Gravitational field and gravimetric methods: physical bases, variation of g with latitude, shape of the Earth, geoid, measuring instruments, gravity corrections, interpretations of gravity anomalies, applications.
Earth's magnetic field and magnetic methods: basic concepts, magnetic properties of materials, the earth's magnetic field, measuring instruments, surveys, magnetic anomalies, applications.
Applied seismology - basics: stress and strain, seismic waves, propagation, seismic sources, recording of seismic signals.
Seismic refraction: critical refraction and head waves, half-space, horizontal layer, two horizontal layers, horizontal multi-layers, inclined layer, survey, applications.
Reflection seismic: general considerations, equation of reflected waves, reflected waves and depth, reflected waves and velocity, method t2 - x2.
Earthquakes: elastic rebound, seismic cycle, fault geometry, focal mechanisms, locations, magnitude and intensity, seismograms, internal structure of the Earth.

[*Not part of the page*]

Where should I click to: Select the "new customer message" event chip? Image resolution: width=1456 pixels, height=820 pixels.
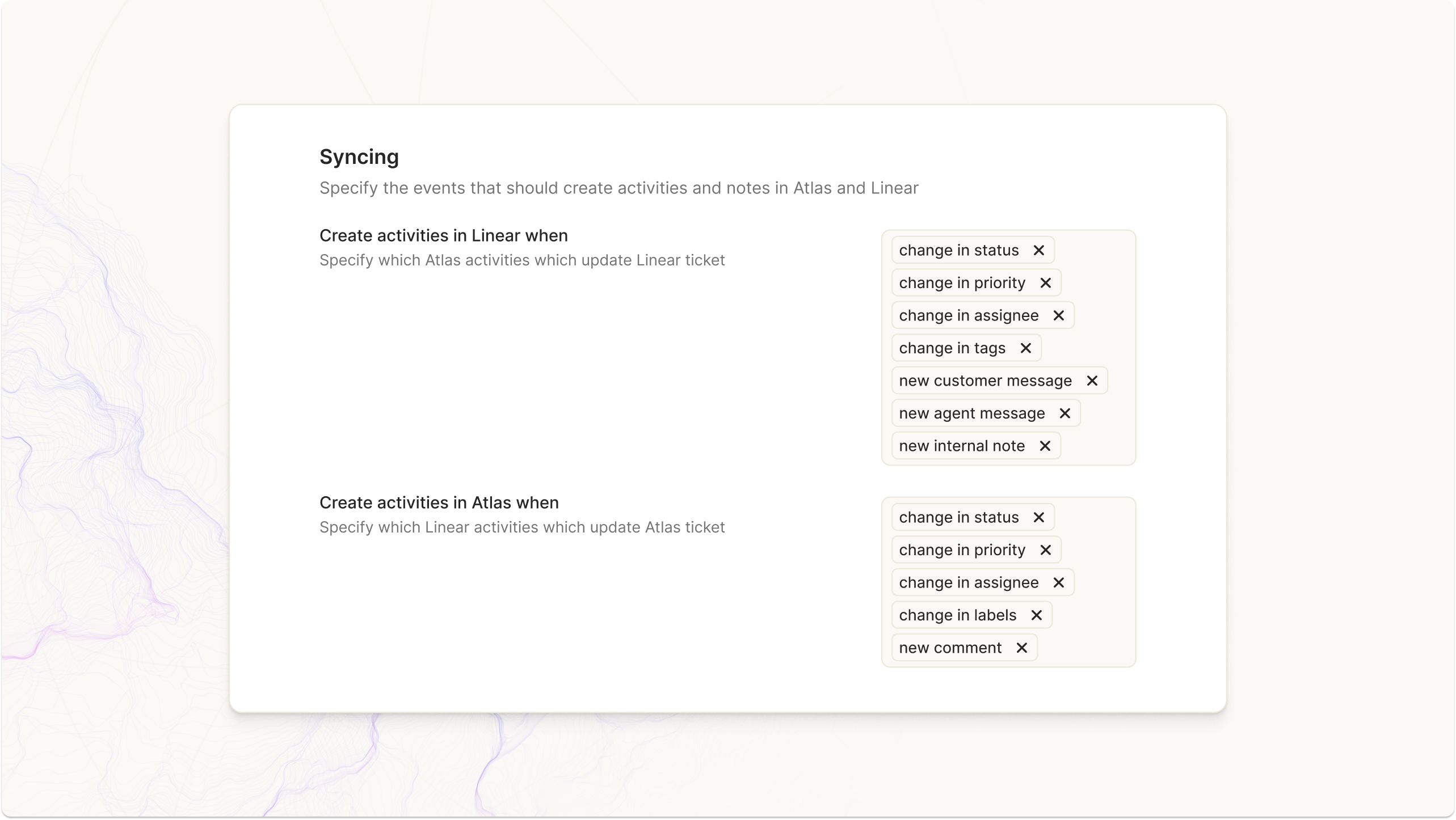pos(986,381)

Exercises on magnetic and gravimetric methods.
Exercises in applied seismology.
Exercises on reading earthquake seismograms, magnitudes and locations.
Textbook Information
1. Kearey et al. (2002). An Introduction to Geophysical Exploration. Wiley-Blackwell.

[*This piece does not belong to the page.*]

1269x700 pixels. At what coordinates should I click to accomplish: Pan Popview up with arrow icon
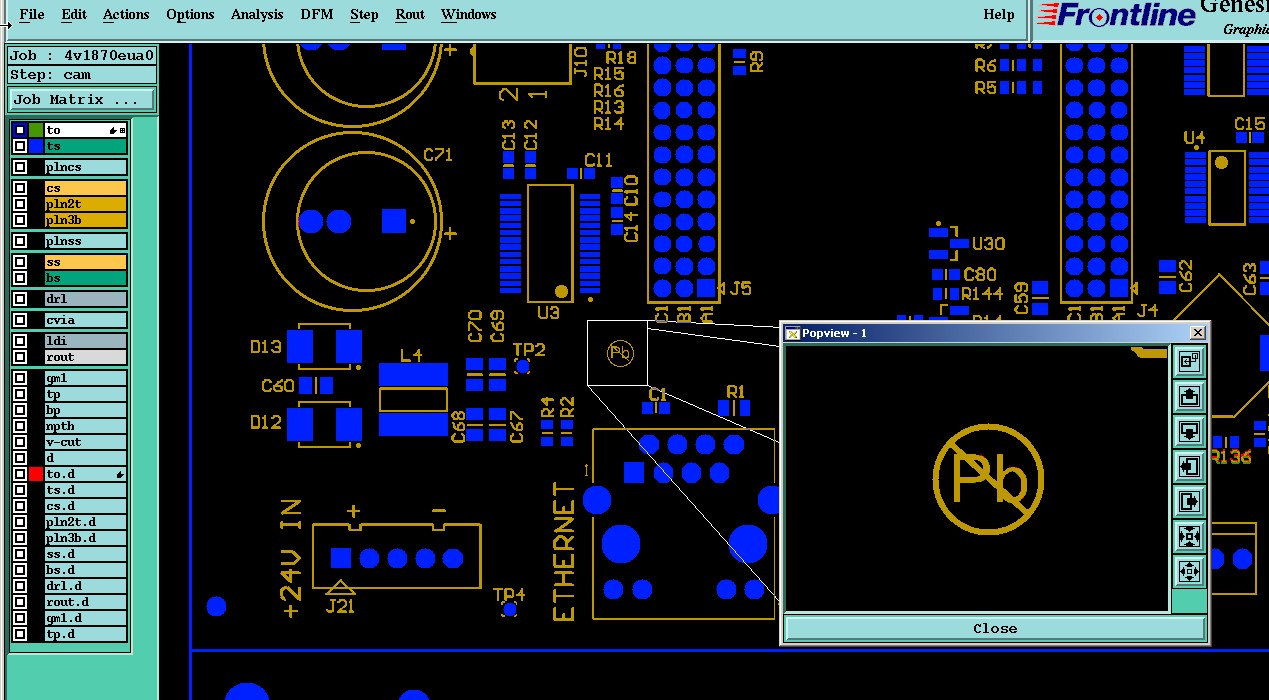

2. Lowrie (2007). Fundamentals of Geophysics, Second edition. Cambridge University Press.
3. Reynolds (2011). An introduction to applied and environmental geophysics. John Wiley & Sons.

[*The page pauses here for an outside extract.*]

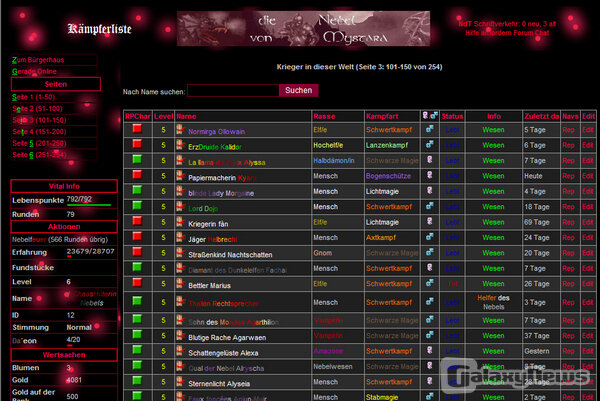600x401 pixels.
Task: Click the gender symbols icon in table header
Action: (x=429, y=115)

4. New Manual of Seismological Observatory Practice (NMSOP-2). https://bib.telegrafenberg.de/publizieren/bibliotheksverlag/nmsop
5. Stein, S., Wysession, M. (2003). An Introduction to Seismology, Earthquakes, and Earth Structure. Blackwell Publishing.
6. Havskov, J., Ottemoller, L. (2010). Routine Data Processing in Earthquake Seismology. Springer.
7. Lecture notes.
Course Planning
Subjects | Text References | |
---|---|---|
1 | Introduction | An Introduction to Geophysical Exploration. Cap. 2. Notes. |
2 | Planet Earth | Fundamentals of Geophysics. Cap. 1. Notes. |
3 | Gravitational field and gravimetric methods. | An introduction to applied and environmental geophysics. Cap. 2. Fundamentals of Geophysics. Cap. 2. Notes. |
4 | Earth's magnetic field and magnetic methods | An introduction to applied and environmental geophysics. Cap. 3. Notes. |
5 | Applied seismology - basics | An introduction to applied and environmental geophysics. Cap. 4. Notes. |
6 | Seismic refraction | An introduction to applied and environmental geophysics. Cap. 5. An Introduction to Geophysical Exploration. Cap. 5. Notes. |
7 | Reflection seismic | An Introduction to Geophysical Exploration. Cap. 4. Notes. |
8 | Earthquakes | An Introduction to Seismology, Earthquakes, and Earth Structure. Cap. 4.1, 4.2. Routine Data Processing in Earthquake Seismology. Cap. 5.1, 5.2, 5.3, 5.5. New Manual of Seismological Observatory Practice. Cap. 3.2. Notes. |
Learning Assessment
Learning Assessment Procedures
The exam consists of an oral test of about 30 minutes aimed at ascertaining the level of knowledge and understanding reached by the student on the theoretical and methodological contents indicated in the program. Students will be able to begin the exam with the presentation of a topic of their choice.
Verification of learning can also be carried out remotely, should the conditions require it.
Examples of frequently asked questions and / or exercises
Talk about gravity acceleration measurements.
Illustrate the different magnetic behaviors of materials.
Explain what is meant by regional and residual gravity anomaly, and how they can be separated.
Describe measuring instruments in geomagnetic methods.
Describe the seismic sources you know.
What is the Titius-Bode law?
Talk about Kepler's laws.
Travel time of direct, refracted and reflected waves.
Talk about focal mechanisms.
Describe the process of locating an earthquake.
Talk about the internal structure of the Earth.